“Hemp is an understudied source of pharmacologically active compounds and many unique plant secondary metabolites including more than 100 cannabinoids.
After years of legal restriction, research on hemp has recently demonstrated antiviral activities in silico, in vitro, and in vivo for cannabidiol (CBD), Δ9-tetrahydrocannabinol (Δ9-THC), cannabidiolic acid (CBDA), cannabigerolic acid (CBGA), and several other cannabinoids against severe acute respiratory syndrome coronavirus-2 (SARS-CoV-2), human immunodeficiency virus (HIV), and γ-herpes viruses.
Mechanisms of action include inhibition of viral cell entry, inhibition of viral proteases, and stimulation of cellular innate immune responses. The anti-inflammatory properties of cannabinoids are also under investigation for mitigating the cytokine storm of COVID-19 and controlling chronic inflammation in people living with HIV.
Retrospective clinical studies support antiviral activities of CBD, Δ9-THC, and cannabinoid mixtures as do some prospective clinical trials, but appropriately designed clinical trials of safety and efficacy of antiviral cannabinoids are urgently needed.”
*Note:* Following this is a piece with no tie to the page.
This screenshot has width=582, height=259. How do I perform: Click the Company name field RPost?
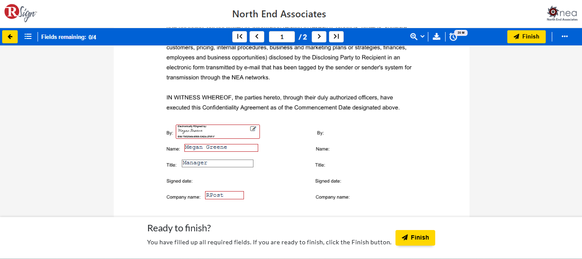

“Antiviral activities of some of the most abundant cannabinoids have been documented in silico, in vitro, and in vivo. Studies of the antiviral activities of the more than 100 less abundant cannabinoids are still needed as are carefully designed clinical trials. Based on the preclinical evidence of antiviral activity as well as oral bioavailability and long history of safe human use of cannabinoids individually or as mixtures, multiple clinical studies of antiviral cannabinoid safety and efficacy are in progress worldwide using CBD and Δ9-THC, and additional studies will certainly follow.”